Thank God the Liberals rejected a U.S. primary-style leadership vote!
Who cares about the Liberals' creation of a new class of "supporter" as differentiated from "member"?
And, with barely a 26-vote vote "win" over Sheila Copps, the new President, Mike Crawley, will be shown soon and sadly to be in waters "over his head" starting with healing the party divisions and moving to the question of Mr. Rae's possible bid to become the permanent leader. According to reports, Crawley believes that if Rae does want the permanent leadership, "he would have to resign the interim leader's post" first.
As the candidate from the Martin camp, Crawley is clearly sending signals that he does not support Mr. Rae's candidacy for the permanent leadership, at a time when the party, both in the House and also in the public eye, desperately needs Mr. Rae's "brand" as one of the stabilizing features of a rather chaotic period in the history of the party.
Crawley professionally, conducts wind energy projects.
As the new, only 42, president of the Liberal Party at this juncture, Crawley will have neither the heft nor the gravitas required by the post, at this time. This is a very turbulent time in Canadian politics. Harper's gang has a huge stash of cash, a very long list of contributors, an army of committed volunteers who subscribe to the neo-con agenda, and a substantial component of the public media that are at least neutral, if not openly supportive of the Harper moves.

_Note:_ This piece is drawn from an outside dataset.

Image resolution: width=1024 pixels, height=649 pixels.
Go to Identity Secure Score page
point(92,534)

Crawley comes into this post as a "young boy" trying to perform in a very complex, very cloudy and extremely turbulent context, both within the party itself, and in the wider political theater.
Youth may have vigour; it may even have courage; it sometimes has insight; but it rarely demonstrates wisdom.

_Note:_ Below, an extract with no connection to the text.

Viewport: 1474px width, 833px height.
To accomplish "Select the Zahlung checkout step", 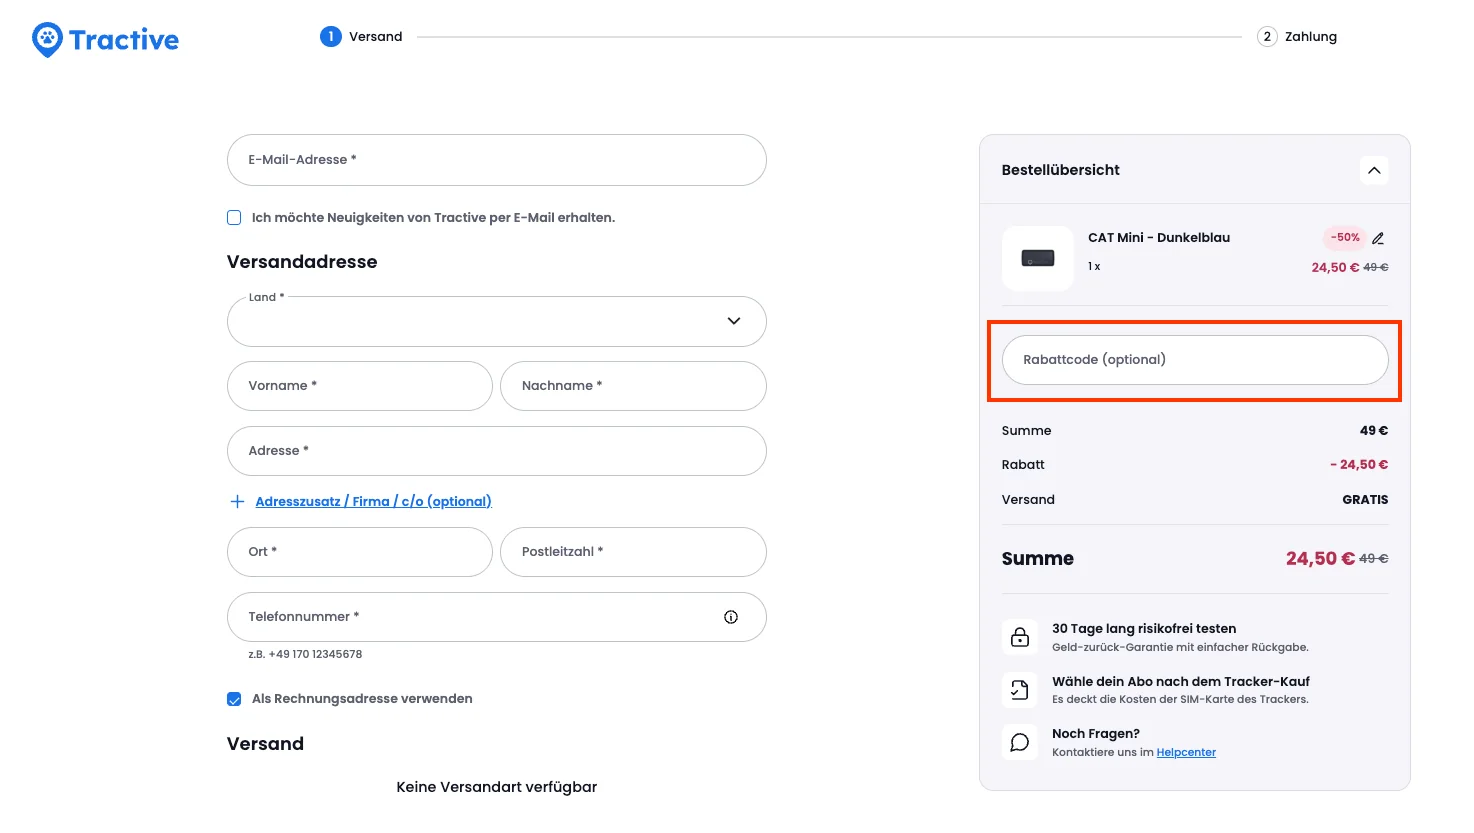I will click(1267, 36).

Many members, and former members will be extremely heristant to support an executive led by Crawley, perhaps through no specific fault of Crawley, either of commission or of omission. However, a ship that is foundering on the shoals does not easily right itself by the appointment (election) of an untried skipper.

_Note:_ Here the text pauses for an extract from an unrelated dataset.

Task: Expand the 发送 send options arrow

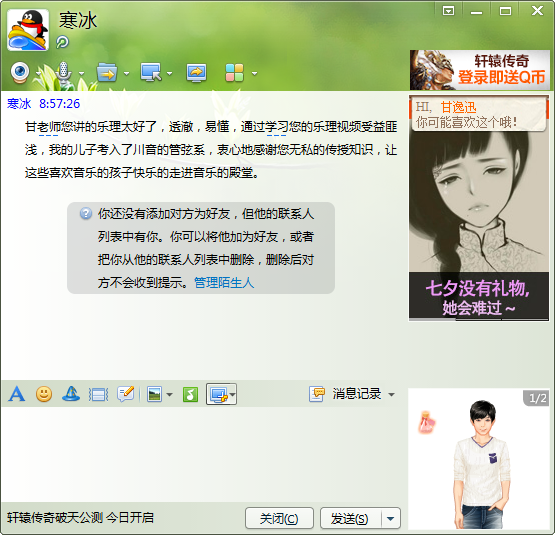Action: [391, 519]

And this ship is still foundering. And this new skipper is certainly untried. Having the backing of all delegates under the age of 30 is not necessarily demonstration that this party is coming to grips with the seriousness of its current situation.
Mr. Rae reminded delegates on Friday evening, "Remember, we have been knocked down, but not knocked out!"
Well, with this election of Mike Crawley, the knock-down may have turned itself into a knock-out, administered by the party to itself.
Openness is certainly welcome. But without the necessary gravitas, wisdom and experience, it is like a wave of "magic dust" sprinked over the delegates in one final act of showmanship, certainly not a decision that will bring the confidence of the Canadian electorate to the funding, policy or candidate selection process in the next election, OR in the election following the next election.